What is Card Sorting, and How Can It Improve My Website’s Usability?

As the online presence of brands become increasingly important in this digital age, it is essential for businesses to ensure that this important touchpoint effectively addresses the needs of its users. User experience of a website is essential in building rapport with an individual and determining whether one leaves the website browsing experience with a positive or negative impression.

When determining how to improve Creativeans’ previous website built back in 2015, it was important for us to think about what kind of information design would best meet the needs of our users. Being user experience centric in our design, we tapped on card sorting to understand how to better organise and structure the content on our website.

 

What is Card Sorting?

Card sorting is a simple user experience research method that uncovers how a user’s domain knowledge is structured. It helps provide insight into how an Information Architecture (IA) should be designed to effectively match a user’s expectations. In a gist, IA can be understood as how content is being structured and organised on a site or platform.

Richard Saul Wurman, an American architect and graphic designer who is a key figure in the IA field once said, “The organisation of information actually creates new information.”.

Card sorting is a useful tool to design or evaluate the IA of a site. A typical card sorting session tasks participants to organise content labels or topics into categories based on what makes the most sense to them. More exploratory card sorting sessions may also involve participants in helping to label the categories they have grouped the topics into.

Despite being reasonably straightforward to conduct a card sorting session, the insights obtained will equip you with key information to better build a content structure for your website that best addresses the needs of your users.

Understanding the mental model of your targeted users would also enable you to better decide on what content should be displayed on your homepage, as well as how to label your navigation categories such that users of your website would be able to easily find the content that they are searching for.

 

Types of Card Sorting:

There are two main ways of Card sorting, namely (1) an open card sort and (2) a closed or reverse card sort.

An open card sort gets participants to organise content labels from your site into categories based on what makes sense to them. They then label these categories based on a criterion that best encompasses and describes the content in each group. This form of card sorting is more exploratory in nature and provides better understanding into the thinking process a user undergoes when grouping content. As it gives participants more flexibility in naming and forming their own categories, this form of card sorting is also better for the starting or generative phase of a project. However, on the flipside, this flexibility may also result in a wide variety of answers that may not always result in clear patterns.

On the other hand, closed card sorting gets participants to organise topics into pre-defined categories. This method of card sorting focuses more on understanding how users sort content into these pre-defined categories. This method of card sorting is more beneficial for the evaluative phase of a project as it is more controlled. Grouping patterns are also more likely to emerge in this method of card sorting.

* **GIVEN INFORMATION**
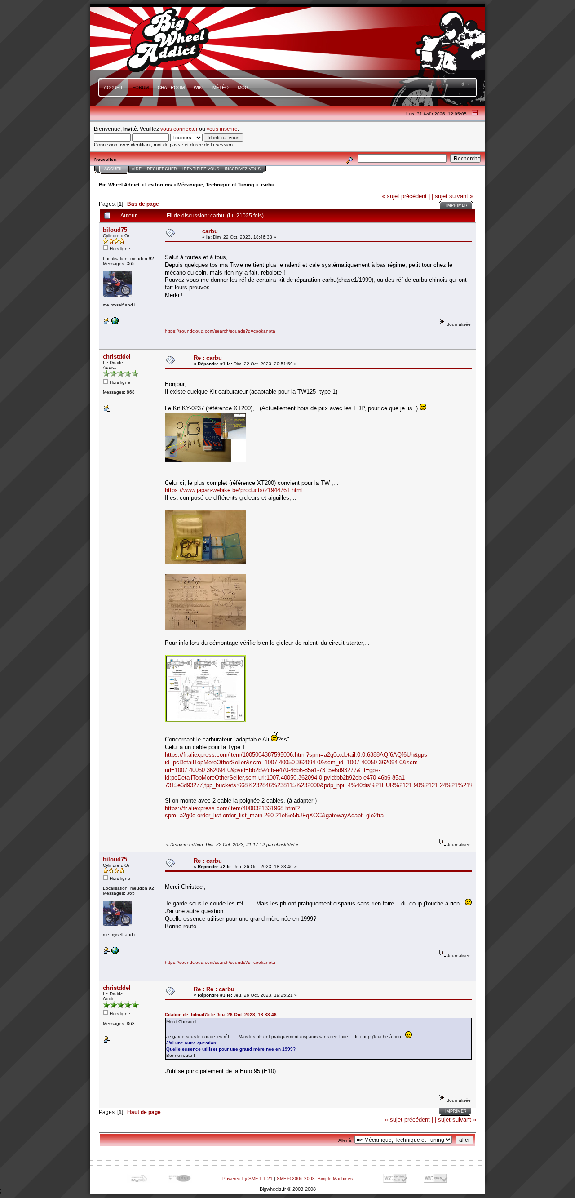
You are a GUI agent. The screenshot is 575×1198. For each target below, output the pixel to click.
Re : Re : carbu (214, 989)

* **TASK INSTRUCTIONS**
a: According to the card sorting article, which phase of a project is closed card sorting more beneficial for?
b: Rewrite the card sorting article from "When determining how" to "site or platform.", replacing "Information Architecture" with "Site Architecture".
None of the material is needed here.

* **ANSWERS TO THE TASKS**
a: The evaluative phase of a project.

b:
When determining how to improve Creativeans’ previous website built back in 2015, it was important for us to think about what kind of information design would best meet the needs of our users. Being user experience centric in our design, we tapped on card sorting to understand how to better organise and structure the content on our website.

 

What is Card Sorting?

Card sorting is a simple user experience research method that uncovers how a user’s domain knowledge is structured. It helps provide insight into how an Site Architecture (IA) should be designed to effectively match a user’s expectations. In a gist, IA can be understood as how content is being structured and organised on a site or platform.